Глядя на коров, жующих солнечно сияющие золотошары, я со скорбью и печалью думаю о всех нас, все время жующих и поглощающих, и о короле Людовике тоже, о соловье, изжеванном кошкой, думаю и вспоминаю из прочитанного о матросах, что в зимнем дворце жрали самогон из хрустальных ваз и, расстегнув брючные ремни, стояли в очередь, чтобы оправиться в малахитовые чаши, украшавшие, точнее, венчавшие дворцовую лестницу, — те чаши делали семьями уральские камнерезы, мастера-кудесники.
Глядя на корову, жующую цветы, явственно слышу новодержавных молодцов со свастиками, беснующихся на пока еще малочисленных сборищах. Они сулятся, что как «придут, то дадут».
Никак до сих пор не могу отделаться от воспоминаний о соловье, изжеванном кошкой. Ей все равно, чего и кого жевать, — она песен не понимает…
Консистенция
Такое витиеватое и редкостное прозвище имел сухолицый, с темными подглазьями парнишка-детдомовец за то, что не держал в себе воздуху и мог по заказу исполнить «Легко на сердце от песни веселой».
Он вроде бы радовался своему таланту, мы же, кореши его, в восторге были от такой музыкальной способности человека, но забивали его чичером. Кто постарше, тот помнит эту игру — кару за порченье воздуха, когда кулаками бьют человека по спине, повторяя: «Чичер-бачер, собирайся на чир, а кто не был на чиру, тому уши надеру».
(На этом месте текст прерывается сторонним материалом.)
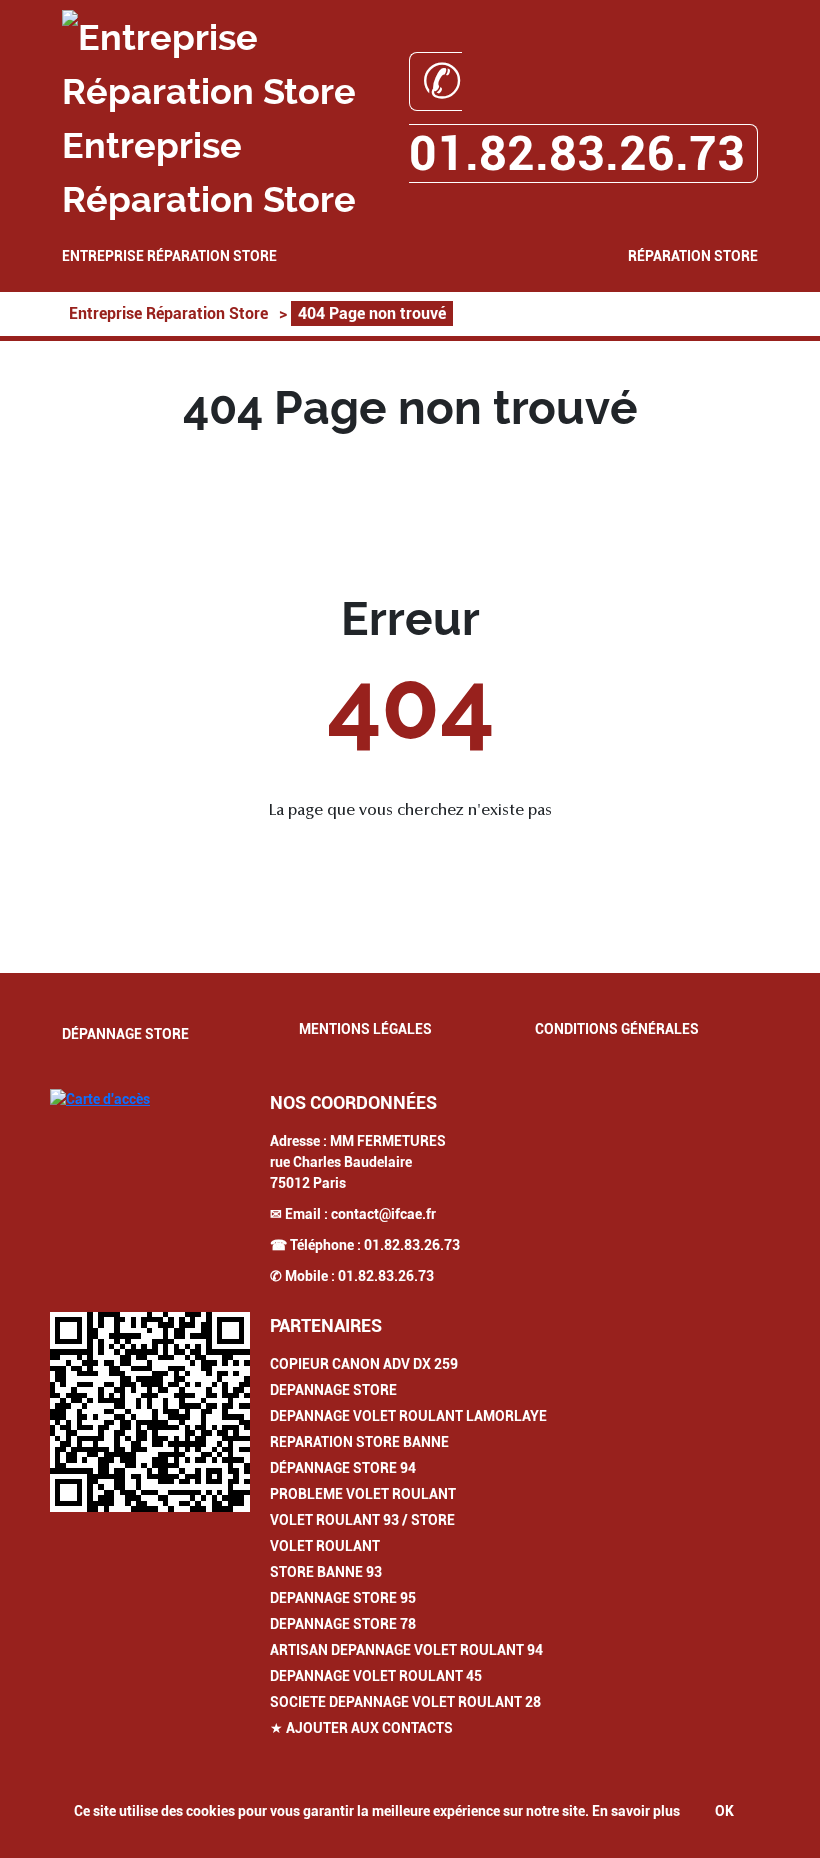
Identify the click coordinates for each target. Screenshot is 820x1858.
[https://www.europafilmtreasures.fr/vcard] (150, 1412)
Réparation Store (693, 256)
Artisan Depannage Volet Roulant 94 (406, 1650)
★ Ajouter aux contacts (361, 1728)
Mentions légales (365, 1029)
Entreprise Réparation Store (169, 256)
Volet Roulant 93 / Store (362, 1520)
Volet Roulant (325, 1546)
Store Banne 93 (326, 1572)
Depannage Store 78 (343, 1624)
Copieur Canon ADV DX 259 (364, 1364)
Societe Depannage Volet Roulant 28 (405, 1702)
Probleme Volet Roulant (363, 1494)
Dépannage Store (125, 1034)
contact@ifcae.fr (383, 1214)
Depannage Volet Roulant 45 (376, 1676)
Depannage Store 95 (343, 1598)
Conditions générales (617, 1029)
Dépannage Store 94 (343, 1468)
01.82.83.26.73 (412, 1245)
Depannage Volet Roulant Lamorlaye (408, 1416)
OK (724, 1811)
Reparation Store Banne (359, 1442)
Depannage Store (333, 1390)
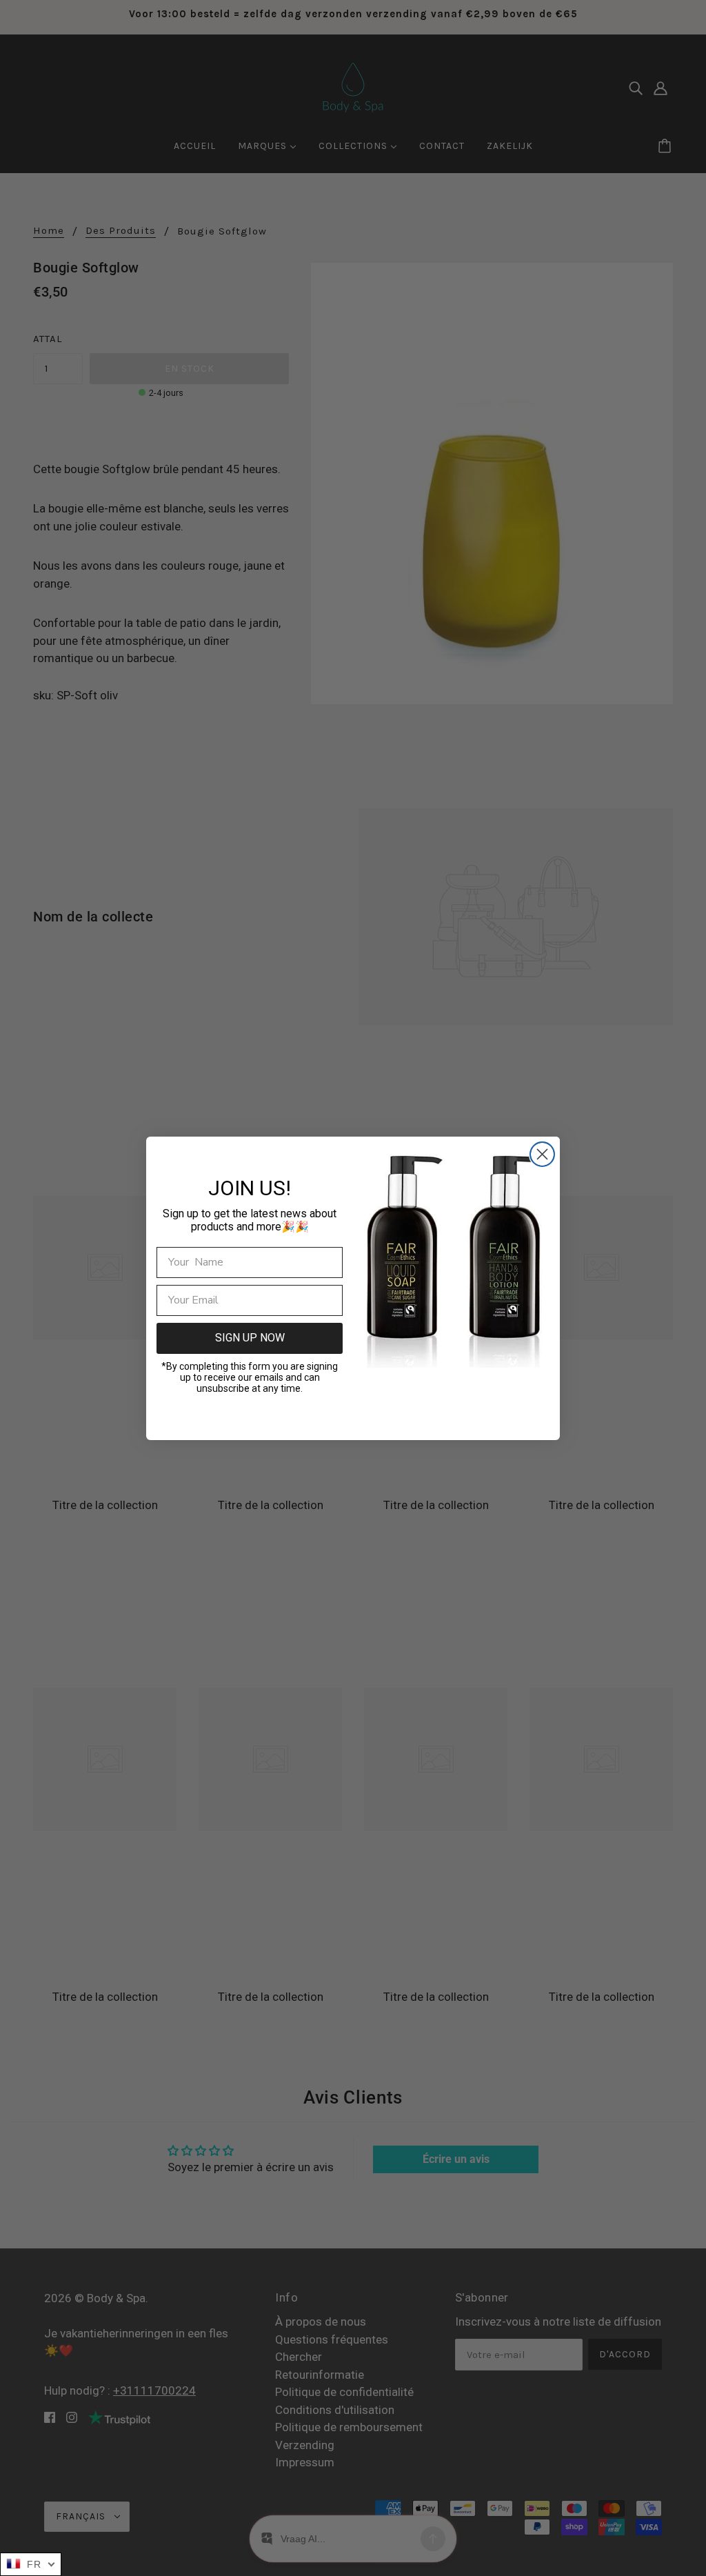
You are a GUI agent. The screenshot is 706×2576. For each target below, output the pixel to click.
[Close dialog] (542, 1154)
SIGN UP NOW (250, 1337)
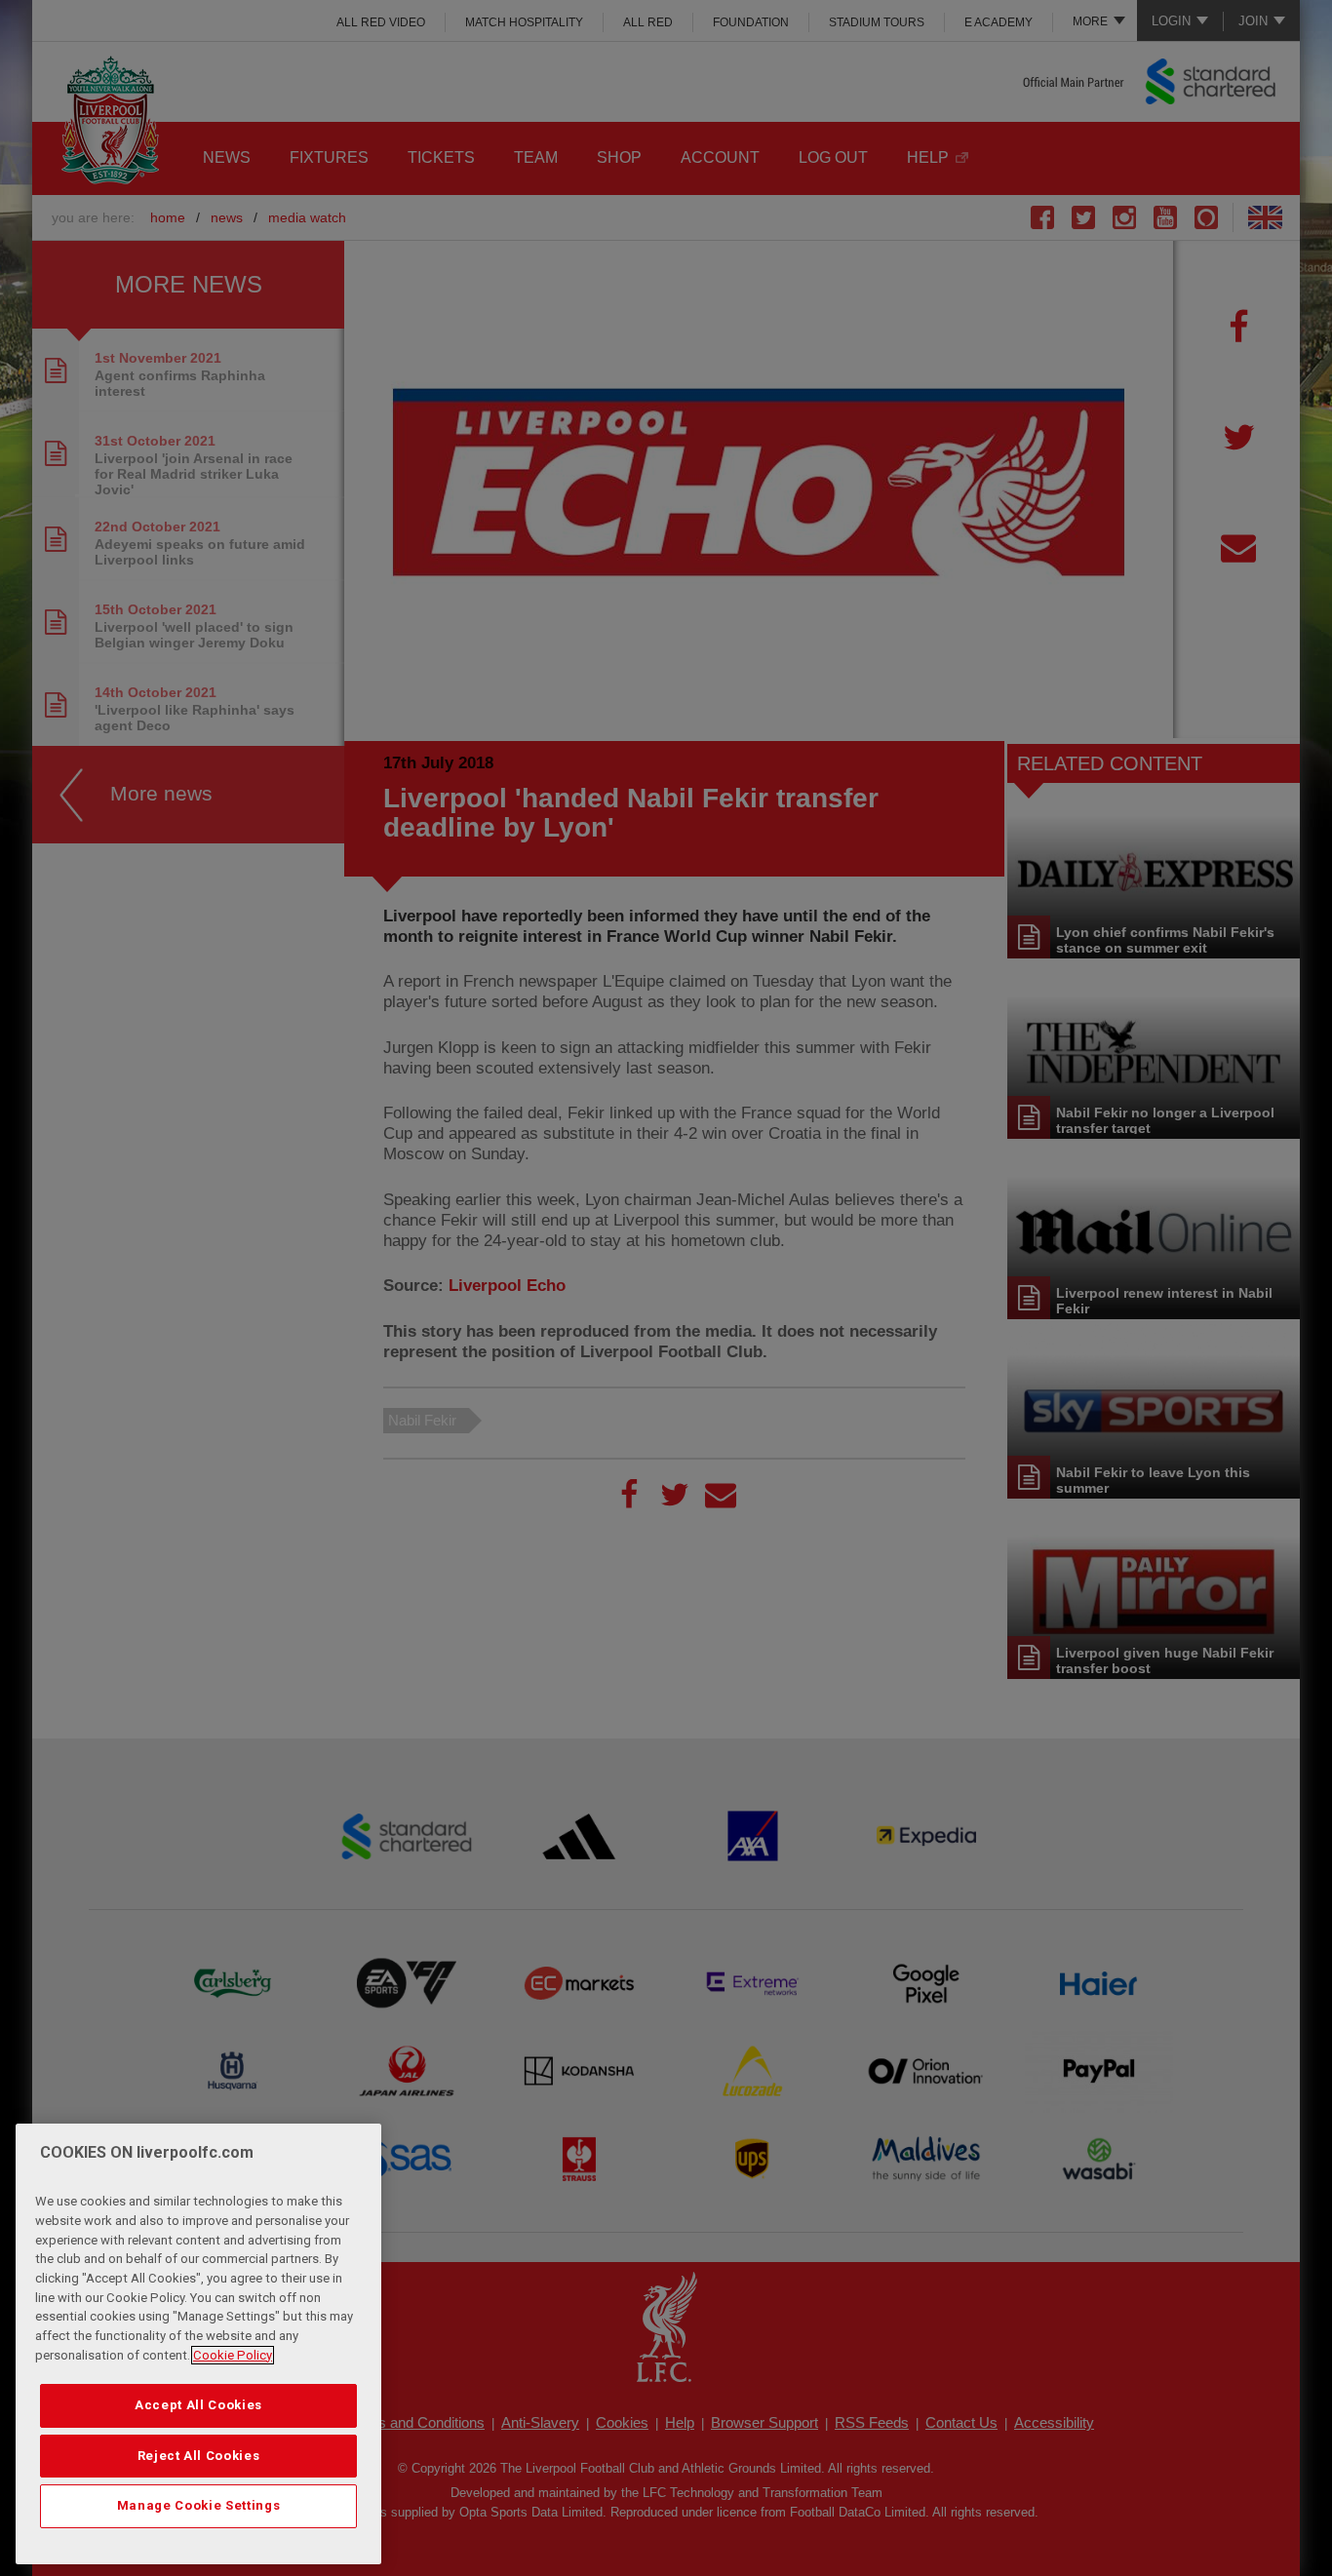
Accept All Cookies (198, 2405)
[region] (198, 2344)
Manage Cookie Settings (198, 2505)
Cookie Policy (232, 2355)
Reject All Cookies (198, 2455)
С парнишкой тем никто не хотел спать на соседней койке, его гоняли из школьного класса в коридор, жестокий мальчишеский мир как будто не замечал, сколь часто после еды наш музыкальный содетдомовец держался за живот, со стоном валился на кровать, укрывался под одеялом.
Нечаянной рыбацкой судьбой занесенный в Подсаянье, на лесной пасеке, широко и роскошно расположенной на берегу горной реки, встретил я старого уже, степенного мужика, и он узнал меня, напомнил редкостное свое прозвище, рассказал, что шибко доходил от худой еды и чуть не сдох в том же запасном полку, в котором бедовал в сорок втором году и я, о чем он, активный таежный читатель, узнал из моих книг.
— Но как угодил, паря, на фронт, сразу хвори кончились. Помнишь, поди-ко, со многими хворыми на фронте экое было: унимались болезни, но вот как вернулись домой — хвори взялись за фронтовиков с новой силой, в сыру их землю быстренько оформили. Я вот пасекой спасся. От производства, от алюминиевого комбината, пасека-то, — меня дохлого подучили и сюда бросили. Ныне вот и меня, и пасеку спокинули здеся, я ее прихватизировал, сына натаскал, он меня заменит. Мед у нас редкостный, таежный, черникой скусом отдает, лесными травами аромат евоный выделяется. Пчела у нас особая, таежная, далеко летат, мед в уреме да по берегам сбират, но уж то ме-од — от всех болестей лекарство.
От болезней-то мед, конечно, спасает, но не от годов и ран фронтовых.
Прошлым летом заехал ко мне сын моего содетдомовца. С саянских предгорий катил на своей новой машине «Нива». Банку меда на помин души родителя завез, сообщив, что отец его сбелосветился, преставился, стало быть, и завещал похоронить его на пасеке средь посаженных рябин и черемух, что и было сделано согласно родительскому завету.